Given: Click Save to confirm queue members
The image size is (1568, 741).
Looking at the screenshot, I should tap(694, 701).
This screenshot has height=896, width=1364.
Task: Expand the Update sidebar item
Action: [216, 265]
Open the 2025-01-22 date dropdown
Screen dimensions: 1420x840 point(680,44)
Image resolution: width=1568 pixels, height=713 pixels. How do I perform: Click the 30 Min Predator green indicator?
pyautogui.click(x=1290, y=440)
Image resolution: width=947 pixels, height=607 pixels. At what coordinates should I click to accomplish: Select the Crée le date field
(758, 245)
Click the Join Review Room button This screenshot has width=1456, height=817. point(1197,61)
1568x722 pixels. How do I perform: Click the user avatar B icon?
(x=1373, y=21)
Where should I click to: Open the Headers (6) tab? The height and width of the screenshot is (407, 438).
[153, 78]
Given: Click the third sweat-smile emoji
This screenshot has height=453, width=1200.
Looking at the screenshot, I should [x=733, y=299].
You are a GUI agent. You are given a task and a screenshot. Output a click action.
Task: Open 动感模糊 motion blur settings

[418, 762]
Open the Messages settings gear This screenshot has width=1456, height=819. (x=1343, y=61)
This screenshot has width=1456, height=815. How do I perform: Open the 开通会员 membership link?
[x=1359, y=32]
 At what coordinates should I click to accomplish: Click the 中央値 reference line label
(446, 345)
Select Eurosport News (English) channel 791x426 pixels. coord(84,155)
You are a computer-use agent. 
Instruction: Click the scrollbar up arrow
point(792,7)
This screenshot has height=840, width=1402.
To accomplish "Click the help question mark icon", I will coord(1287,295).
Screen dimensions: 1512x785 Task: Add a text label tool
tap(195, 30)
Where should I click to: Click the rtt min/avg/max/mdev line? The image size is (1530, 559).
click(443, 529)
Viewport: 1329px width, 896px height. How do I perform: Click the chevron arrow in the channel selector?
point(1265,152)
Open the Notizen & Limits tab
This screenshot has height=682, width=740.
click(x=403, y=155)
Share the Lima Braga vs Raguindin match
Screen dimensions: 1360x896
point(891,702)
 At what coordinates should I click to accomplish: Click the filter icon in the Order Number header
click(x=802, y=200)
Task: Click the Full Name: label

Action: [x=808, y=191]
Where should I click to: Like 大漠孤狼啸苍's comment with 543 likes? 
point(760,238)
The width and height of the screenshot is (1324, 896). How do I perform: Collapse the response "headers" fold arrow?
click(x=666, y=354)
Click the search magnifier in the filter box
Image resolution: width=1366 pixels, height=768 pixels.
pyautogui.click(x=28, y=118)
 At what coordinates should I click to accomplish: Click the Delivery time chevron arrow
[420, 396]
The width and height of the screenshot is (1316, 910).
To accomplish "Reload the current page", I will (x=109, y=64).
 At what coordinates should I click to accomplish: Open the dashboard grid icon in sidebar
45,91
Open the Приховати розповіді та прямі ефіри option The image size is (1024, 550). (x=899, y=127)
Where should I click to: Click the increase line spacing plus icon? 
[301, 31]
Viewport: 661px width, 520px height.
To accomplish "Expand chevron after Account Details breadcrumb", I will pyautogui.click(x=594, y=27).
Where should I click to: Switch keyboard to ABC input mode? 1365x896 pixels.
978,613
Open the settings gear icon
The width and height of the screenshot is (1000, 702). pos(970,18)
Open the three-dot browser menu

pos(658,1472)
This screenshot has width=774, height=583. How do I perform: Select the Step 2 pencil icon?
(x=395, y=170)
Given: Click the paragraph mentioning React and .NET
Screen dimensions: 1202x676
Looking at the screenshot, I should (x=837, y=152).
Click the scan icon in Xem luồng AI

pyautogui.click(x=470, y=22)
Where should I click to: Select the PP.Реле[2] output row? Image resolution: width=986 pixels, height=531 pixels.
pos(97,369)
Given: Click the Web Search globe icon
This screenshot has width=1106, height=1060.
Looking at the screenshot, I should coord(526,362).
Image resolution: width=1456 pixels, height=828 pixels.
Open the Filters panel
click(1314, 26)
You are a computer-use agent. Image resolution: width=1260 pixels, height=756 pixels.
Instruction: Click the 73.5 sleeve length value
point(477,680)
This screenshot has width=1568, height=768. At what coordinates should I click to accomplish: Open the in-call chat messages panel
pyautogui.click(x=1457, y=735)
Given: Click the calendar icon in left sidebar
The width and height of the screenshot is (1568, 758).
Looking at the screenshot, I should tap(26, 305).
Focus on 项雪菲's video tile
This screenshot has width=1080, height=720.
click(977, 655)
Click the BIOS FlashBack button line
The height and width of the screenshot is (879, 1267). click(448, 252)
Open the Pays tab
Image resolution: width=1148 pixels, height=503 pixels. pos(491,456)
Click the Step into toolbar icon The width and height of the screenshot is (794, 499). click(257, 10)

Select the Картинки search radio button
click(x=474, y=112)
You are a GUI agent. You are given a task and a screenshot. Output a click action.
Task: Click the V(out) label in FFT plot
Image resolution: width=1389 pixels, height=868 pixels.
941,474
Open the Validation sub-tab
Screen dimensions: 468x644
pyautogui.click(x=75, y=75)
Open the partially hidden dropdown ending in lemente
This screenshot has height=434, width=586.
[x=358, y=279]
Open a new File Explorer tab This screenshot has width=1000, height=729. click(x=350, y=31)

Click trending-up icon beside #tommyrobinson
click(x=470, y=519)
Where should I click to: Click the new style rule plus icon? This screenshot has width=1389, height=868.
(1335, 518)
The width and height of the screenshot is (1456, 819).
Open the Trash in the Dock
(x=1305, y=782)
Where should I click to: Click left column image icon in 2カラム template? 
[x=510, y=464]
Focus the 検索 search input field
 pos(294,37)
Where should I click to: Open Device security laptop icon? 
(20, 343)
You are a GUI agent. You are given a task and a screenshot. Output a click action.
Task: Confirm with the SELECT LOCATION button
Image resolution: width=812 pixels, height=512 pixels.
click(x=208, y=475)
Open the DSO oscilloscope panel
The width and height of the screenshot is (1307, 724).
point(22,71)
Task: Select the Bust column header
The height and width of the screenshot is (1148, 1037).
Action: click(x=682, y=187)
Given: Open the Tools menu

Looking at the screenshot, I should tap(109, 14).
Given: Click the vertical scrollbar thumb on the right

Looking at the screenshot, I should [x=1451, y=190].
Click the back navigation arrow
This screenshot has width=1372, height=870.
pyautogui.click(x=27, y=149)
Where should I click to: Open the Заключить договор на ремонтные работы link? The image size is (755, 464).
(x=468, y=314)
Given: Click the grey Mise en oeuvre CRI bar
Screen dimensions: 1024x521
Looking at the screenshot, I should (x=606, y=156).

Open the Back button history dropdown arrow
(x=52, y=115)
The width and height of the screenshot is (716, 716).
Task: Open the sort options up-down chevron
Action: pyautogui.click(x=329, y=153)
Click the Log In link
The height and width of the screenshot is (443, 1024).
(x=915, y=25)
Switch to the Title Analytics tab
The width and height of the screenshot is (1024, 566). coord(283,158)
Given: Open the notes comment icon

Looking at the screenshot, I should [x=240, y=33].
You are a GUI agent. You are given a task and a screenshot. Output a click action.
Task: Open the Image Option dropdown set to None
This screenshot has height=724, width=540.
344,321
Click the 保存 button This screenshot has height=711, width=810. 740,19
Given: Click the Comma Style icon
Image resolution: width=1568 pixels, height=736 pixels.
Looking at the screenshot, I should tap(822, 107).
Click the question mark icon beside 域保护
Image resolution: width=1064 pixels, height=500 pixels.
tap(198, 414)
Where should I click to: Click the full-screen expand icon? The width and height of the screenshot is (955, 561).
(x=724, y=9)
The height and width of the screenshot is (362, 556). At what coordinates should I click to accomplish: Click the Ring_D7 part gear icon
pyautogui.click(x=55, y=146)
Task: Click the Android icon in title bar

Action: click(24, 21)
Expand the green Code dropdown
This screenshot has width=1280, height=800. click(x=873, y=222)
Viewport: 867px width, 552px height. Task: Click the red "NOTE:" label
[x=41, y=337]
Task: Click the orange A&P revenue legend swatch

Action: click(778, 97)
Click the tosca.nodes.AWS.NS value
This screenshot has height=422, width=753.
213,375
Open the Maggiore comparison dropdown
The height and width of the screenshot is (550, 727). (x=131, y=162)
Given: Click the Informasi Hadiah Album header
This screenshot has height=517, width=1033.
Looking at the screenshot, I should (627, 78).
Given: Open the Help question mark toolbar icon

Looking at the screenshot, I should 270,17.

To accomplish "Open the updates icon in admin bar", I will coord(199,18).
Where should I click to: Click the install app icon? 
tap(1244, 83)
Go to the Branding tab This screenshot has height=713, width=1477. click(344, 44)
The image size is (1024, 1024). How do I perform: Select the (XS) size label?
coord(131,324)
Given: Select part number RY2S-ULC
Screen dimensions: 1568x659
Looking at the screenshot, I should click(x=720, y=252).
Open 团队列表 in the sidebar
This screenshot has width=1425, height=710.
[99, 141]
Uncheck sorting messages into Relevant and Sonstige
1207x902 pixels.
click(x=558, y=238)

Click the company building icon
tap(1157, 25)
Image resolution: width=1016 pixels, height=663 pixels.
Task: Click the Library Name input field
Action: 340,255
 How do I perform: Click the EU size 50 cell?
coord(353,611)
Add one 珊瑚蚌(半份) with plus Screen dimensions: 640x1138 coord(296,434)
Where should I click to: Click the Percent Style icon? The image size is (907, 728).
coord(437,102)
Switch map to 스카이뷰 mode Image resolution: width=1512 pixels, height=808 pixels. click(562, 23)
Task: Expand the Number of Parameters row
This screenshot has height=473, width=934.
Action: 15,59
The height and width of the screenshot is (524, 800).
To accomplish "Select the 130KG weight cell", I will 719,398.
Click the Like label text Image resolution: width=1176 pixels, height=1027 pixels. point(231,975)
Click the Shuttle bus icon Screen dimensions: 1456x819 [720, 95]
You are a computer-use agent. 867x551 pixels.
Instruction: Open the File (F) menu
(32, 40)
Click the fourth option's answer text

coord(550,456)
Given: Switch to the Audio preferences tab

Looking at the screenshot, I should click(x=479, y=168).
==*==
--- The problem ---
Rewrite the lines from the line with "Task: Expand the Number of Parameters row" up to and including the line with "Click the Like", changing "screenshot" to "capture" and leaving everything else as it is.

--- Result below ---
Task: Expand the Number of Parameters row
This capture has height=473, width=934.
Action: 15,59
The height and width of the capture is (524, 800).
To accomplish "Select the 130KG weight cell", I will 719,398.
Click the Like label text Image resolution: width=1176 pixels, height=1027 pixels. point(231,975)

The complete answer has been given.